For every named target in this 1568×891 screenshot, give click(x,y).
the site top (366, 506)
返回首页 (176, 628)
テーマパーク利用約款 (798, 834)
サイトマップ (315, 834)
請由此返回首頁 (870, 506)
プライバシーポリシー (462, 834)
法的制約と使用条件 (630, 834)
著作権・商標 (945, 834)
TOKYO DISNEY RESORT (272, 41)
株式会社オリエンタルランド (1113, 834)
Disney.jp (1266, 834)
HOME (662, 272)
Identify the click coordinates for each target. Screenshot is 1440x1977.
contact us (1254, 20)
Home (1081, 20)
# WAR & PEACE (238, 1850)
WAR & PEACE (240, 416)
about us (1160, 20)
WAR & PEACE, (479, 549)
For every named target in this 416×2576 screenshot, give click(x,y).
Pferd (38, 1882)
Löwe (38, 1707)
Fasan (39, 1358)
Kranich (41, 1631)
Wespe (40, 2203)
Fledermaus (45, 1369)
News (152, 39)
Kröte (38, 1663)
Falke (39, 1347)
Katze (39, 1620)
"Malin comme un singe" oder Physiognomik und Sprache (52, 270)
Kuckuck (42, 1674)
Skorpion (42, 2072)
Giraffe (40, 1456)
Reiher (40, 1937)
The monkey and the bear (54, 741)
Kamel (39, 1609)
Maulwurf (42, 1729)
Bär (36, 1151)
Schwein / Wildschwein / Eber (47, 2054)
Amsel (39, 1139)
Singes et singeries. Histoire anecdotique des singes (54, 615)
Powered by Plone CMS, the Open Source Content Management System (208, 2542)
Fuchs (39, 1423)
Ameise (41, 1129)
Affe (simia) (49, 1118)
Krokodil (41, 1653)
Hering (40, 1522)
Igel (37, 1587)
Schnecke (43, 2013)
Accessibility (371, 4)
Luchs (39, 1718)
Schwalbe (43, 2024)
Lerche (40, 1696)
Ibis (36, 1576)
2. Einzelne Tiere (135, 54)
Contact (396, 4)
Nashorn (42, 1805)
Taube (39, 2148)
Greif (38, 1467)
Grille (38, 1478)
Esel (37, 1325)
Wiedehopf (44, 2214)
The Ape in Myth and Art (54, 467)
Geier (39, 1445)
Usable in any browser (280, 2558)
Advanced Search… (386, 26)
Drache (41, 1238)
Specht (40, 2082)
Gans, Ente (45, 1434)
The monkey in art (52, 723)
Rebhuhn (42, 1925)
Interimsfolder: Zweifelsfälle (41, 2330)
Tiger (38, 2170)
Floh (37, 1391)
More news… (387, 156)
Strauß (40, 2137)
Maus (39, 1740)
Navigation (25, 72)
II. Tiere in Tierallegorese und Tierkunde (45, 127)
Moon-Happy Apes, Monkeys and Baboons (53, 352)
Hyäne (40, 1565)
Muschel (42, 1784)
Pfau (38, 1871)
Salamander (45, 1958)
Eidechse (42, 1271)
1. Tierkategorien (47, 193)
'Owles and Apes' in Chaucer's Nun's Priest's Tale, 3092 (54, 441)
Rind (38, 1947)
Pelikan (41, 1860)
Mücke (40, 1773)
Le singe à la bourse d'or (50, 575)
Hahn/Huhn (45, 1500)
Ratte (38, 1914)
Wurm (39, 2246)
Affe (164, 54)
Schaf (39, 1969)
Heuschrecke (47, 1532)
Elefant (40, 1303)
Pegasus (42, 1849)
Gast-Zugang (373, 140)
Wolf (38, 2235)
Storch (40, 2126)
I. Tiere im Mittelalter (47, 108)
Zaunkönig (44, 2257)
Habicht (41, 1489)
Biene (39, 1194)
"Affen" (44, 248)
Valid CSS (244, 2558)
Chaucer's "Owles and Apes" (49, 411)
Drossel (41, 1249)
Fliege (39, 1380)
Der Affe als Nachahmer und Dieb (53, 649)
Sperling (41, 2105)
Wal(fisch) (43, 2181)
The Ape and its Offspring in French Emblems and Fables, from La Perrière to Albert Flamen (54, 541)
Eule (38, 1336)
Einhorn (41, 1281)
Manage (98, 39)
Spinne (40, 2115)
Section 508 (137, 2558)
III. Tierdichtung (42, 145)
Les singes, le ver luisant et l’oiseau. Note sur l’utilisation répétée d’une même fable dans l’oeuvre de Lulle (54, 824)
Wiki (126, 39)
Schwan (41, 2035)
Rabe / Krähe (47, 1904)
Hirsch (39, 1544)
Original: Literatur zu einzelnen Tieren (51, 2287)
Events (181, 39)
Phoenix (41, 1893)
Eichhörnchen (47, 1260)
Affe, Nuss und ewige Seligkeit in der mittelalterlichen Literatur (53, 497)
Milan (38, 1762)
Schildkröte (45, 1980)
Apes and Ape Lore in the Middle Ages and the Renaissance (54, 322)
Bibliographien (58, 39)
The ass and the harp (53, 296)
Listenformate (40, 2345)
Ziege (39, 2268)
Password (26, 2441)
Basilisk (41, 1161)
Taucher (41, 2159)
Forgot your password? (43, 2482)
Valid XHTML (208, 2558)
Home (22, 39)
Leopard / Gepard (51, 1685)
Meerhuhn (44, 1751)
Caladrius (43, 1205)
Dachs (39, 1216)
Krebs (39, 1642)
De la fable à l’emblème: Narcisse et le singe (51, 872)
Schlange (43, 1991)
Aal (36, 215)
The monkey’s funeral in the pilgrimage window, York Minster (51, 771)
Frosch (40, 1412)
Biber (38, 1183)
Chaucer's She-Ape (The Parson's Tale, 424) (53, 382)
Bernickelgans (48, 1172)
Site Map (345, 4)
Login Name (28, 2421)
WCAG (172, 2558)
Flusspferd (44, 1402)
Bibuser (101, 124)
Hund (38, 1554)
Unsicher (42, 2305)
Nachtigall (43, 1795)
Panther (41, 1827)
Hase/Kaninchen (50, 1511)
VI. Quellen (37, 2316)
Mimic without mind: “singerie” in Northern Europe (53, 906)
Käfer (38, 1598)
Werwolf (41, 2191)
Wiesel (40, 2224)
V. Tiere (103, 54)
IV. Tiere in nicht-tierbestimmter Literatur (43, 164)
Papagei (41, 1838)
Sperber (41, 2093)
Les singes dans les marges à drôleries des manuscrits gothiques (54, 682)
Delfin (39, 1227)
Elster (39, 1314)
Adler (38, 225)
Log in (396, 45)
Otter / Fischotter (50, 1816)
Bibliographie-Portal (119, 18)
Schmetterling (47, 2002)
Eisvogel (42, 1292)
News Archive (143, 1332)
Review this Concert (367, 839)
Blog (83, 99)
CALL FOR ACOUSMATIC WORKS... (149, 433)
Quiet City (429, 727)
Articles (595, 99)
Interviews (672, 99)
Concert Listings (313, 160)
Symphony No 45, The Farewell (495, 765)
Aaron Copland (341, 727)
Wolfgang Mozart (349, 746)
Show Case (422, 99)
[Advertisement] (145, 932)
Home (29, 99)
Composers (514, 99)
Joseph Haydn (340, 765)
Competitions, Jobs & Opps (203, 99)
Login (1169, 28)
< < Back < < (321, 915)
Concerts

────────────────────────────────────────

Mettez à jour l'ensemble des enregistrements ci-dessus en substituant « labeled target » à « named target » partout où cette expression figure. Le reste doit demeurer strictement identique.

For every labeled target in this 1568×891 screenshot, give click(x,y).
the site top (366, 506)
返回首页 (176, 628)
テーマパーク利用約款 (798, 834)
サイトマップ (315, 834)
請由此返回首頁 (870, 506)
プライバシーポリシー (462, 834)
法的制約と使用条件 (630, 834)
著作権・商標 (945, 834)
TOKYO DISNEY RESORT (272, 41)
株式会社オリエンタルランド (1113, 834)
Disney.jp (1266, 834)
HOME (662, 272)
Identify the click coordinates for each target. Screenshot is 1440x1977.
contact us (1254, 20)
Home (1081, 20)
# WAR & PEACE (238, 1850)
WAR & PEACE (240, 416)
about us (1160, 20)
WAR & PEACE, (479, 549)
For every labeled target in this 416×2576 screenshot, give click(x,y).
Pferd (38, 1882)
Löwe (38, 1707)
Fasan (39, 1358)
Kranich (41, 1631)
Wespe (40, 2203)
Fledermaus (45, 1369)
News (152, 39)
Kröte (38, 1663)
Falke (39, 1347)
Katze (39, 1620)
"Malin comme un singe" oder Physiognomik und Sprache (52, 270)
Kuckuck (42, 1674)
Skorpion (42, 2072)
Giraffe (40, 1456)
Reiher (40, 1937)
The monkey and the bear (54, 741)
Kamel (39, 1609)
Maulwurf (42, 1729)
Bär (36, 1151)
Schwein / Wildschwein / Eber (47, 2054)
Amsel (39, 1139)
Singes et singeries. Histoire anecdotique des singes (54, 615)
Powered by Plone CMS, the Open Source Content Management System (208, 2542)
Fuchs (39, 1423)
Ameise (41, 1129)
Affe (simia) (49, 1118)
Krokodil (41, 1653)
Hering (40, 1522)
Igel (37, 1587)
Schnecke (43, 2013)
Accessibility (371, 4)
Luchs (39, 1718)
Schwalbe (43, 2024)
Lerche (40, 1696)
Ibis (36, 1576)
2. Einzelne Tiere (135, 54)
Contact (396, 4)
Nashorn (42, 1805)
Taube (39, 2148)
Greif (38, 1467)
Grille (38, 1478)
Esel (37, 1325)
Wiedehopf (44, 2214)
The Ape in Myth and Art (54, 467)
Geier (39, 1445)
Usable in any browser (280, 2558)
Advanced Search… (386, 26)
Drache (41, 1238)
Specht (40, 2082)
Gans, Ente (45, 1434)
The monkey in art (52, 723)
Rebhuhn (42, 1925)
Interimsfolder: Zweifelsfälle (41, 2330)
Tiger (38, 2170)
Floh (37, 1391)
More news… (387, 156)
Strauß (40, 2137)
Maus (39, 1740)
Navigation (25, 72)
II. Tiere in Tierallegorese und Tierkunde (45, 127)
Moon-Happy Apes, Monkeys and Baboons (53, 352)
Hyäne (40, 1565)
Muschel (42, 1784)
Pfau (38, 1871)
Salamander (45, 1958)
Eidechse (42, 1271)
1. Tierkategorien (47, 193)
'Owles and Apes' in Chaucer's Nun's Priest's Tale, 3092 (54, 441)
Rind (38, 1947)
Pelikan (41, 1860)
Mücke (40, 1773)
Le singe à la bourse d'or (50, 575)
Hahn/Huhn (45, 1500)
Ratte (38, 1914)
Wurm (39, 2246)
Affe (164, 54)
Schaf (39, 1969)
Heuschrecke (47, 1532)
Elefant (40, 1303)
Pegasus (42, 1849)
Gast-Zugang (373, 140)
Wolf (38, 2235)
Storch (40, 2126)
I. Tiere im Mittelalter (47, 108)
Zaunkönig (44, 2257)
Habicht (41, 1489)
Biene (39, 1194)
"Affen" (44, 248)
Valid CSS (244, 2558)
Chaucer's "Owles and Apes" (49, 411)
Drossel (41, 1249)
Fliege (39, 1380)
Der Affe als Nachahmer und Dieb (53, 649)
Sperling (41, 2105)
Wal(fisch) (43, 2181)
The Ape and its Offspring in French Emblems and Fables, from La Perrière to Albert Flamen (54, 541)
Eule (38, 1336)
Einhorn (41, 1281)
Manage (98, 39)
Spinne (40, 2115)
Section 508 (137, 2558)
III. Tierdichtung (42, 145)
Les singes, le ver luisant et l’oiseau. Note sur l’utilisation répétée d’une même fable dans l’oeuvre de Lulle (54, 824)
Wiki (126, 39)
Schwan (41, 2035)
Rabe / Krähe (47, 1904)
Hirsch (39, 1544)
Original: Literatur zu einzelnen Tieren (51, 2287)
Events (181, 39)
Phoenix (41, 1893)
Eichhörnchen (47, 1260)
Affe, Nuss und ewige Seligkeit in der mittelalterlichen Literatur (53, 497)
Milan (38, 1762)
Schildkröte (45, 1980)
Apes and Ape Lore in the Middle Ages and the Renaissance (54, 322)
Bibliographien (58, 39)
The ass and the harp (53, 296)
Listenformate (40, 2345)
Ziege (39, 2268)
Password (26, 2441)
Basilisk (41, 1161)
Taucher (41, 2159)
Forgot your password? (43, 2482)
Valid XHTML (208, 2558)
Home (22, 39)
Leopard / Gepard (51, 1685)
Meerhuhn (44, 1751)
Caladrius (43, 1205)
Dachs (39, 1216)
Krebs (39, 1642)
De la fable à l’emblème: Narcisse et le singe (51, 872)
Schlange (43, 1991)
Aal (36, 215)
The monkey’s funeral in the pilgrimage window, York Minster (51, 771)
Frosch (40, 1412)
Biber (38, 1183)
Chaucer's She-Ape (The Parson's Tale, 424) (53, 382)
Bernickelgans (48, 1172)
Site Map (345, 4)
Login Name (28, 2421)
WCAG (172, 2558)
Flusspferd (44, 1402)
Bibuser (101, 124)
Hund (38, 1554)
Unsicher (42, 2305)
Nachtigall (43, 1795)
Panther (41, 1827)
Hase/Kaninchen (50, 1511)
VI. Quellen (37, 2316)
Mimic without mind: “singerie” in Northern Europe (53, 906)
Käfer (38, 1598)
Werwolf (41, 2191)
Wiesel (40, 2224)
V. Tiere (103, 54)
IV. Tiere in nicht-tierbestimmter Literatur (43, 164)
Papagei (41, 1838)
Sperber (41, 2093)
Les singes dans les marges à drôleries des manuscrits gothiques (54, 682)
Delfin (39, 1227)
Elster (39, 1314)
Adler (38, 225)
Log in (396, 45)
Otter / Fischotter (50, 1816)
Bibliographie-Portal (119, 18)
Schmetterling (47, 2002)
Eisvogel (42, 1292)
News Archive (143, 1332)
Review this Concert (367, 839)
Blog (83, 99)
CALL FOR ACOUSMATIC WORKS... (149, 433)
Quiet City (429, 727)
Articles (595, 99)
Interviews (672, 99)
Concert Listings (313, 160)
Symphony No 45, The Farewell (495, 765)
Aaron Copland (341, 727)
Wolfgang Mozart (349, 746)
Show Case (422, 99)
[Advertisement] (145, 932)
Home (29, 99)
Composers (514, 99)
Joseph Haydn (340, 765)
Competitions, Jobs & Opps (203, 99)
Login (1169, 28)
< < Back < < (321, 915)
Concerts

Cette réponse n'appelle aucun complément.